→ **Raw records**:
:::::
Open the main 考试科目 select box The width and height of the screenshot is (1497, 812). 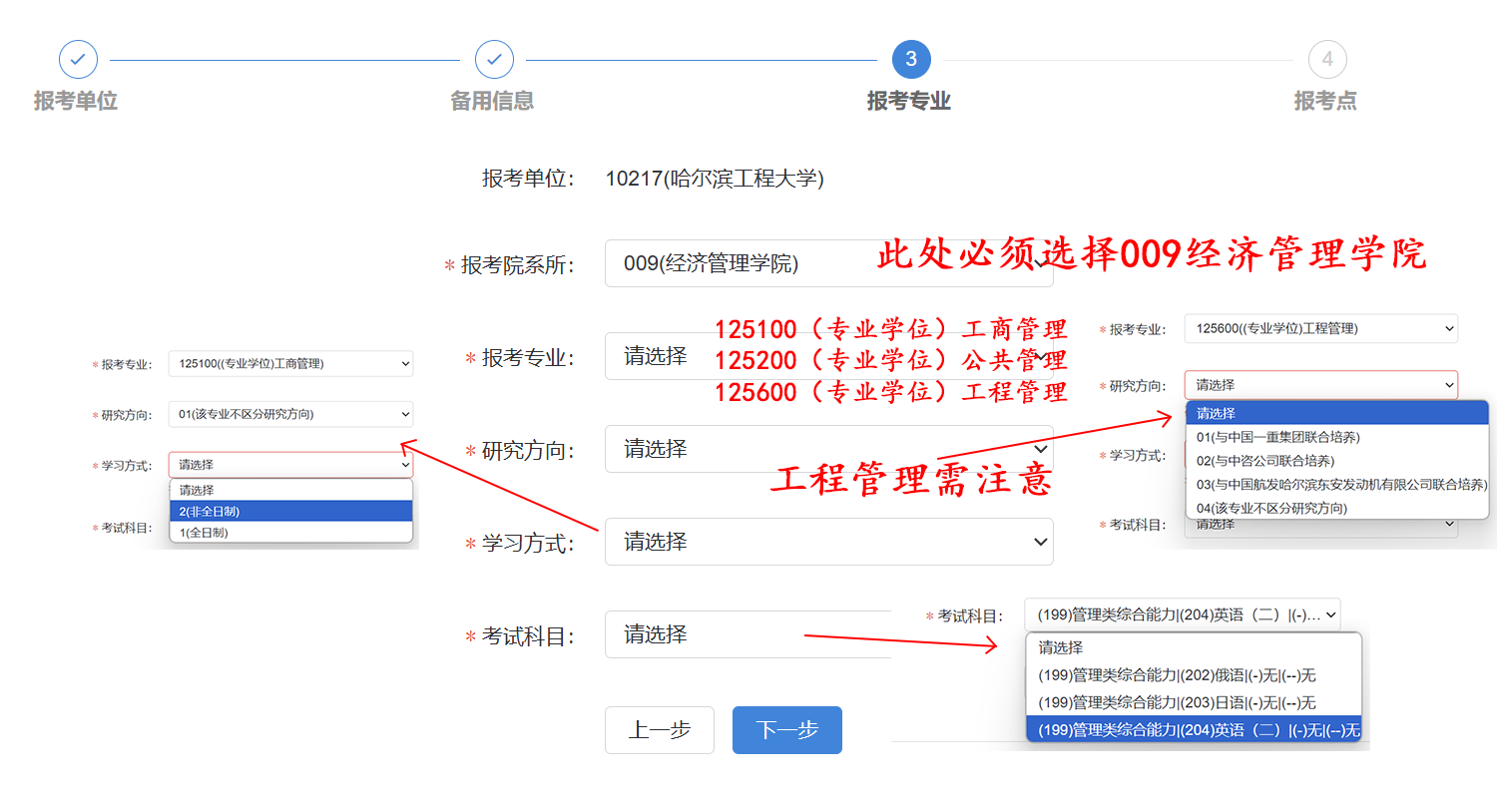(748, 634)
:::::
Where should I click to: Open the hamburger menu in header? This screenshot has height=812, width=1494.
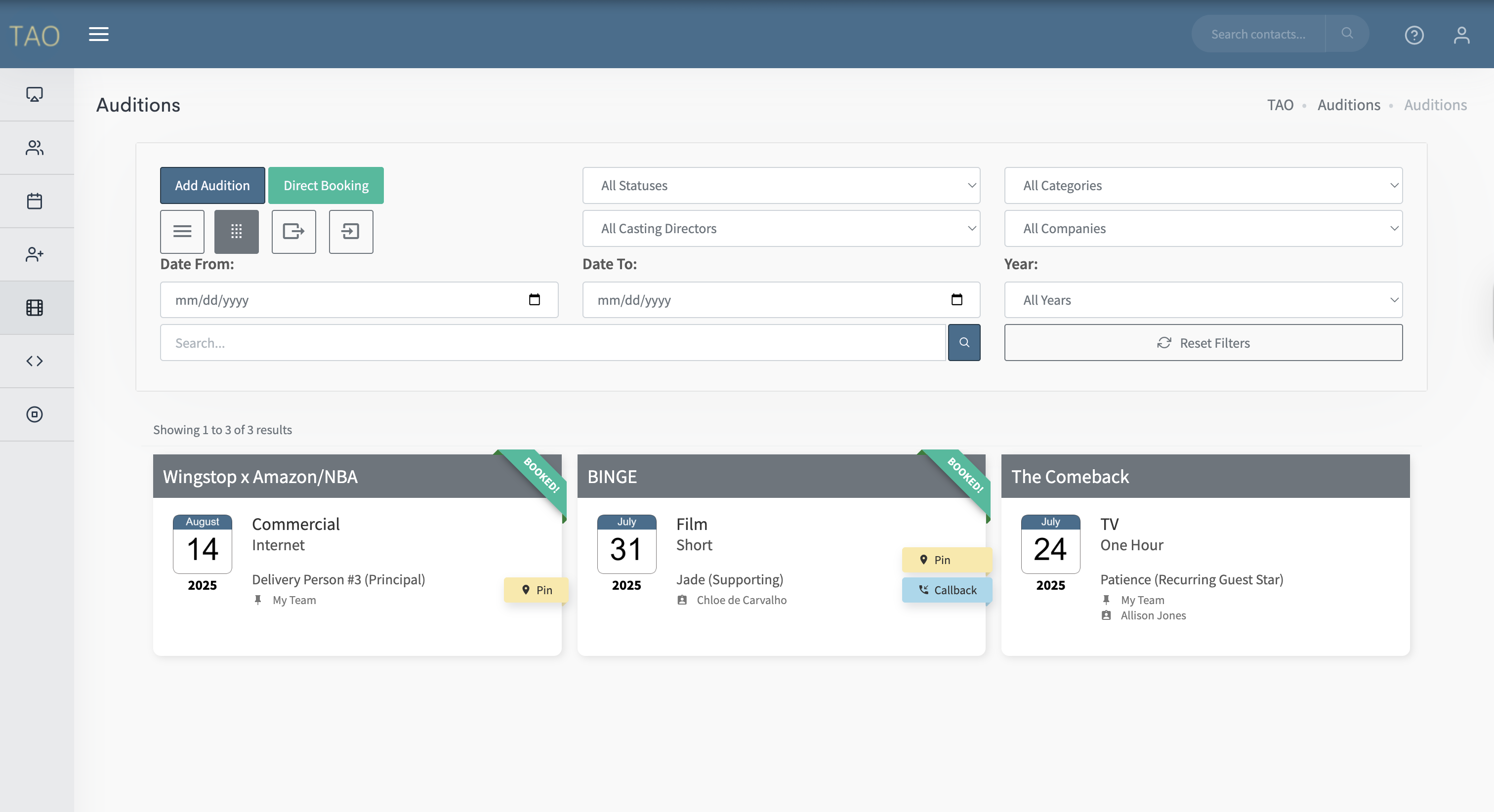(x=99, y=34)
:::::
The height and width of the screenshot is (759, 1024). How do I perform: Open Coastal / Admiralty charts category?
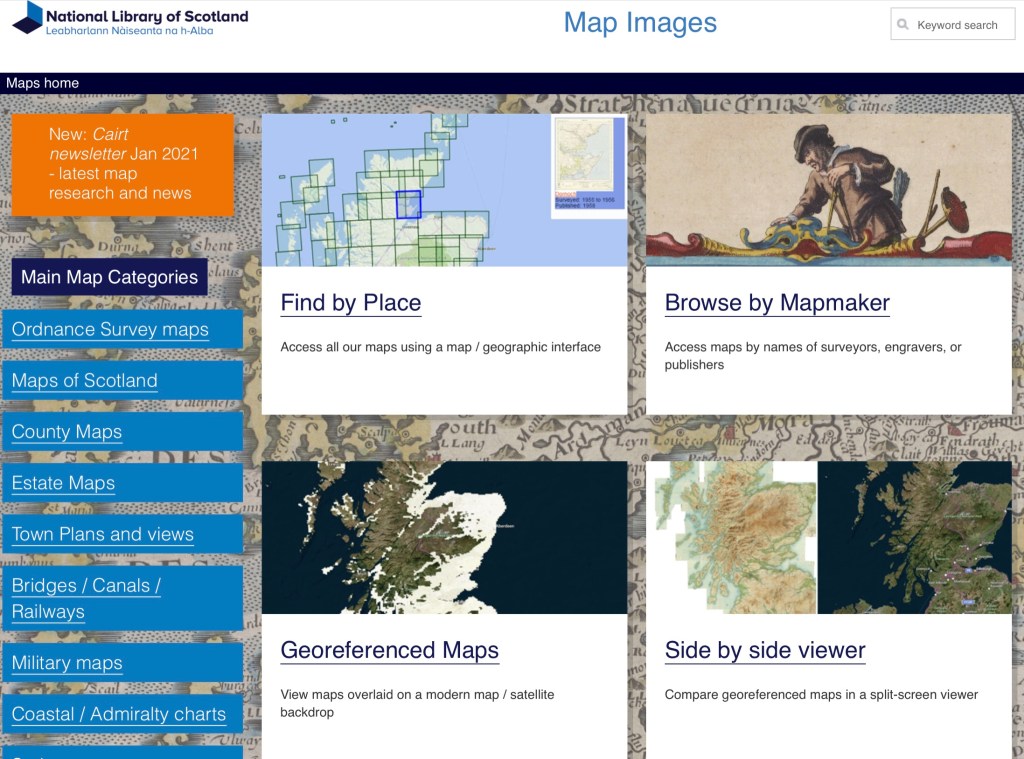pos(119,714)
:::::
→ **Exercise instructions**: Starting at the line that contains "Where should I" and stopping after the line that contains "(x=99, y=34)", copy out those records again, requests included, with every coordinate in the answers shifted up by 12. Omit the pictures.

→ **Exercise answer**:
Where should I click to: Open the hamburger menu in header? This screenshot has height=812, width=1494.
(x=111, y=46)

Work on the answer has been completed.